Ruben’s house had a carless garage where people now sat nursing solemn conversations, on green plastic chairs. The chairs faced the casket. The woman, obviously grieving yet mustering the will to smile, led me to where Ruben lay.
“He was a great agent.” I said as we both stood and looked at the body beneath the glass pane. My condolences had already been said, and I could think of nothing else to tell the lady. When I had walked up to her by the gate, where she stood looking at a distance, I had at once figured out she was the wife.
“You know,” she now said beside me before her husband. “I never really understood what happened.”
Had I made my visit to the prison before that day, I might still be at a loss. I just said: “It doesn’t make sense.”
“You’re his trainer, you said?”
“I am.”
“What was it you trained him for?”
I said phone calls.
“And what kind of calls?”
“Uhm.”
She didn’t wait for my answer. “Was he good at whatever he did, at least?”
I told her the truth. “He was the best there was.”
“I’m not sure what to feel about that,” she hugged herself, then surveyed the people on the plastic chairs. A lot of them looked like neighbors or relatives: old men and women, housewives and men you might see on side streets downing gin bilog. But then on some of them sat younger men, whose sharp clothes became a stark oddity in the casualness of the other wake attendees. One of them sat on the front row. He had shades, a black denim jacket, well-pressed jeans, and gleaming boots. He was occupied with his phone. The wife said: “Men came to the wake. Men I haven’t seen before, young and old, men I don’t think I’d like to talk to but had to. They look unapproachable.”
What she said made me glad that I opted to wear a plain black shirt and the most unremarkable pair of pants and shoes.
“I wish I could’ve known more about him before he left us,” she said. By him she meant the giant with the broad shoulders lying still before us in a box of glass and wood. By us she meant her and her daughter—a little girl in a shirt as black as mine who sat as well on one of the chairs nearest to the casket. She didn’t have the cherub-like smile she had in Ruben’s phone wallpaper. She looked old enough to understand what death was, and so she sat there, primly.
“There’s one thing I could tell you,” I said.
The woman looked at me, with what looked like beleaguered hope gleaming in her eyes.
“I may not know him as much as you do, but I’m sure…I am really sure…he did whatever he could for the two of you.”
On the Monday that followed my visit to the prison, I had another group of new hires to train.
I went through that day on auto-pilot. I introduced myself, the company, and hinted on the job they were to do. I also had them introduce themselves but I did my best not to listen or be drawn to anything they had to share.
Much later, in the afternoon, I silently sat on my chair as the young men I was training filed out of the door. I was at peace.

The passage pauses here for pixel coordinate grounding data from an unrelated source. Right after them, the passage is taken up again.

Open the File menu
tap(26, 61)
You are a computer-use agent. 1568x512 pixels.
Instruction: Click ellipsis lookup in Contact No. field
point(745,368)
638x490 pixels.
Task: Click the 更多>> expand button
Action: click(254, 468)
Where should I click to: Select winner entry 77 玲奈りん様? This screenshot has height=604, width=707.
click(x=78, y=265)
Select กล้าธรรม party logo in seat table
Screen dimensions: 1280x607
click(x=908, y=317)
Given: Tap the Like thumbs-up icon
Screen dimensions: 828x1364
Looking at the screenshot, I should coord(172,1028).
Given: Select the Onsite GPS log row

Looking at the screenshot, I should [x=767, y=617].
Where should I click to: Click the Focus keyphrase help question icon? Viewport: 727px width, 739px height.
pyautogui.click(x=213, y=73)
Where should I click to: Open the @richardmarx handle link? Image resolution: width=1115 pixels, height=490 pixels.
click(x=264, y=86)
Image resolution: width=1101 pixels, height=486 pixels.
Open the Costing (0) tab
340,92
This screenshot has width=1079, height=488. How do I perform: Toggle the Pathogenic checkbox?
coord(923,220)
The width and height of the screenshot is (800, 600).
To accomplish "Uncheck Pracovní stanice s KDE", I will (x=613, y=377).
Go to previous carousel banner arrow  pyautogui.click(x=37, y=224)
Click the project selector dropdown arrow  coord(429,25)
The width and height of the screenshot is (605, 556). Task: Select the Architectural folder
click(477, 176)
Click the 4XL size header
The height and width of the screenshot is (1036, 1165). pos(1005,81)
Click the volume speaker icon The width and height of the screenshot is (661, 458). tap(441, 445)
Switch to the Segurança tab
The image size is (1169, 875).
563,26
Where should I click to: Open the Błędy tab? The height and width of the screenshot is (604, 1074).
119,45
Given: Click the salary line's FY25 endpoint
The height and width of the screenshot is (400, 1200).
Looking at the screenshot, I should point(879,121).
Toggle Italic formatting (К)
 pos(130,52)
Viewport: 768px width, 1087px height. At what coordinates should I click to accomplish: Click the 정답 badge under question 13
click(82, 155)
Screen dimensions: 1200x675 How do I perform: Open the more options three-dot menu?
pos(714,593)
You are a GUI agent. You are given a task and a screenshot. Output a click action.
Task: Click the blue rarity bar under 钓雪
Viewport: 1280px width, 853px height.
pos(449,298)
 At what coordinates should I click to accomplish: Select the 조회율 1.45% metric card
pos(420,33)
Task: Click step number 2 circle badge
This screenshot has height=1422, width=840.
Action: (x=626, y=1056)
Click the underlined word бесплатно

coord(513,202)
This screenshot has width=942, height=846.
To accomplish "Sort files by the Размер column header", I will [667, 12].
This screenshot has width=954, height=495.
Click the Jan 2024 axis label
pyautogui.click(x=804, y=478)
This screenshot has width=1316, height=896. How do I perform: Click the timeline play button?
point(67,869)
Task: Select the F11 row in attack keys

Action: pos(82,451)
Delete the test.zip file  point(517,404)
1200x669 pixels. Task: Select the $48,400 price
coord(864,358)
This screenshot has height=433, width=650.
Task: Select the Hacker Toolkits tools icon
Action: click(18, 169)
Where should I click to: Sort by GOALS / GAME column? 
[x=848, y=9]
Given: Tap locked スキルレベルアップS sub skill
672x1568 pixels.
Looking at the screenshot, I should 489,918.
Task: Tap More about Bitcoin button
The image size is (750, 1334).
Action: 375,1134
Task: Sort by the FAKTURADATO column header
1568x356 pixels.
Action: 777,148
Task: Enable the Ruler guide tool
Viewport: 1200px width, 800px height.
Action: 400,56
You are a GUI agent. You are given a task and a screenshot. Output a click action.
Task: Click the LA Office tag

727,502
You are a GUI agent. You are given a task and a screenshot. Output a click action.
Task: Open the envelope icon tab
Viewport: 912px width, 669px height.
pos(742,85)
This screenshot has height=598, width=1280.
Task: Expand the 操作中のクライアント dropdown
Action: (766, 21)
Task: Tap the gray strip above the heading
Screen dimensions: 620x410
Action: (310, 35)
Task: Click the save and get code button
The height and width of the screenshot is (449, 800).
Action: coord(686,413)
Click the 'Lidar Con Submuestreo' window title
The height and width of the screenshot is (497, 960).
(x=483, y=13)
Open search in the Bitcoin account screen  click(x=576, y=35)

When everyone had left, I began drafting a resignation letter. I used the company’s desktop to write this letter, which was brief, and which at one point said:
“I have a lot of reasons to quit. But I think I’d be happier to say that I finally have no reason to be a part of your machine.”
The entire time that I was writing, I was thinking of Ruben. His face, his gait, his confidence and the way he later looked in his own casket. Before that class where he belonged, I was yet to meet a man like him. And I don’t think I’d want to meet another.